La incongruencia de contar con un ministerio de la vivienda en un país en el que sobran pisos y en el que dicho ministerio no tiene competencias, que pertenecen a las autonomías y ayuntamientos, resulta, periódicamente, en declaraciones estrambóticas, que parecen pensadas para recordar que el ministerio, y la ministra, existen.
Por eso hemos pasado del compromiso de 180.000 viviendas anuales de protección oficial, a un tipo indefinido de habitáculo calificado de “solución habitacional”, a las mini viviendas de 25 m2. En todos los casos sin posibilidad alguna de desarrollar los supuestos planes, y con una influencia evidente de la terminología y la experiencia del comunismo en Iberoamérica, ya sea el Chile de Allende o el castrismo de Cuba, dónde las familias, por definición, sólo tienen derecho a una habitación, teniendo que compartir el resto de los servicios comunes –cocinas, aseos y pasillos– de un piso con otras dos o tres familias.

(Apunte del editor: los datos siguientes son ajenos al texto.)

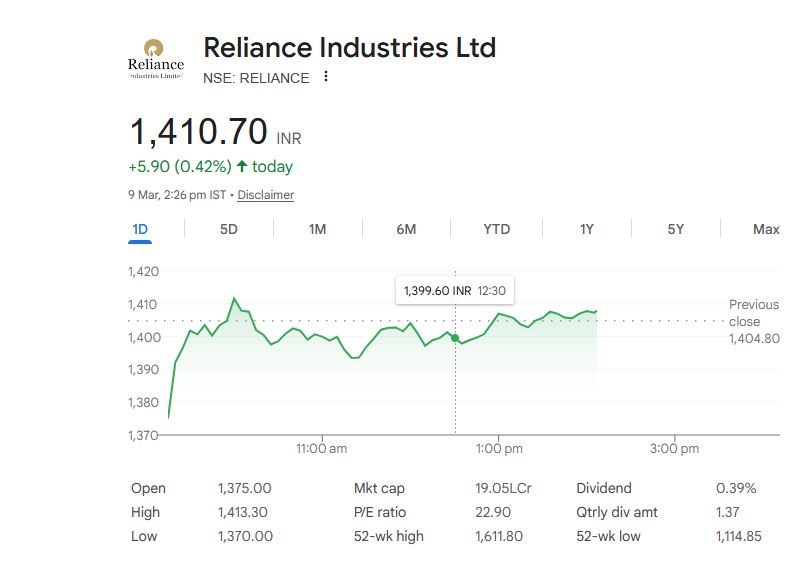Click the P/E ratio statistic label
Screen dimensions: 796x587
click(379, 513)

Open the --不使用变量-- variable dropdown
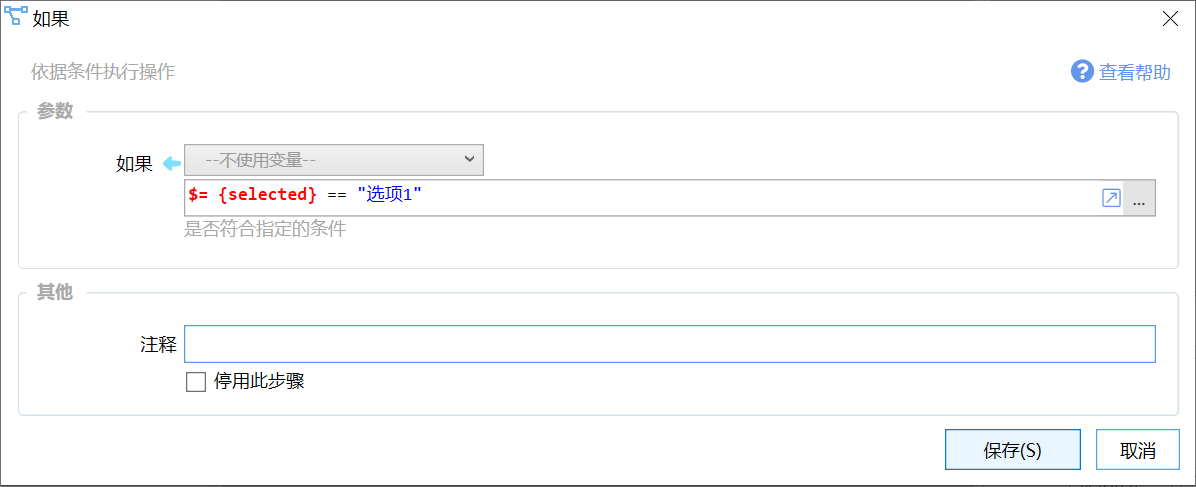pyautogui.click(x=334, y=160)
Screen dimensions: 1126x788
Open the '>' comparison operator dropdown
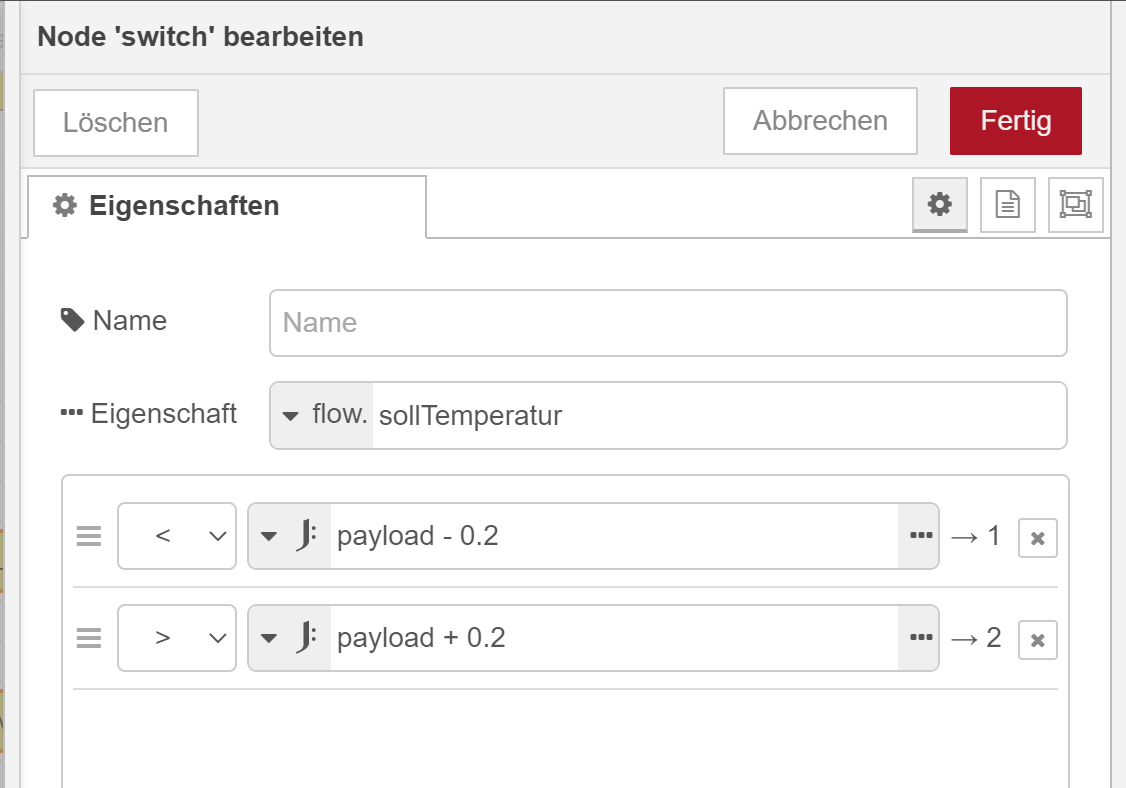(177, 638)
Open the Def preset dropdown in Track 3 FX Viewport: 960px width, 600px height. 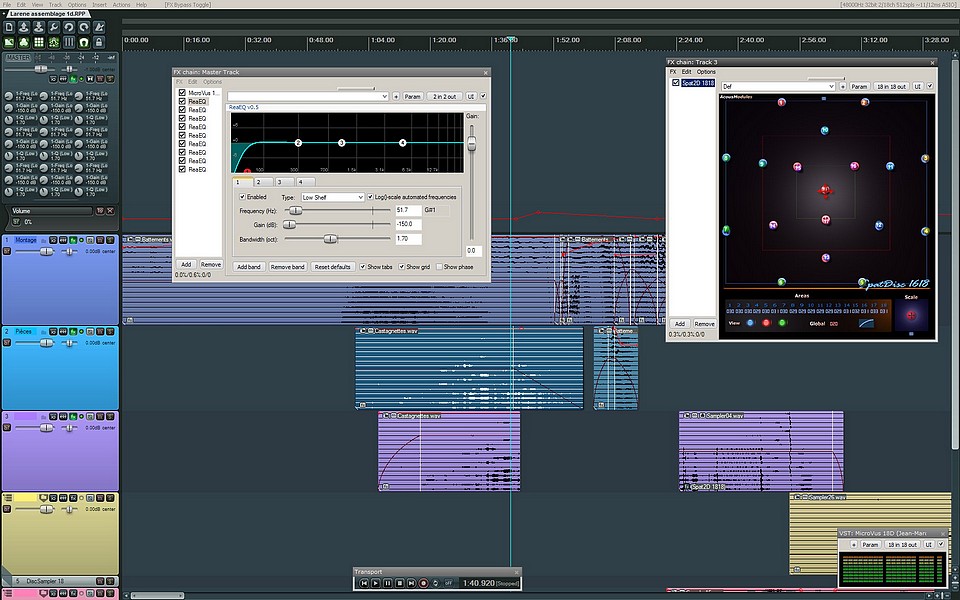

Pero creo que merece la pena analizar un poco más la propuesta de los 25 m2. Una solución intolerable si se trata de viviendas protegidas, que encadenan, casi de por vida, a las familias, porque sus bajos precios subvencionados y la prohibición de venderlos a precios de mercado hasta que pasen 15 ó 20 años, y siempre que se cuente con la autorización administrativa pertinente, los convierten en domicilios permanentes, de los que sólo se sale tras muchos años o negociando pagos adicionales en dinero negro. Por supuesto que una solución más digna y menos demagógica sería subir el precio de venta oficial permitido, en cuyo caso se harían muchísimas más viviendas de este tipo, de dimensiones habituales o bien eliminando la categoría de viviendas de protección oficial, y dando un cheque-vivienda a todos los que cumplan determinados requisitos, lo que eliminaría corrupción y favoritismo.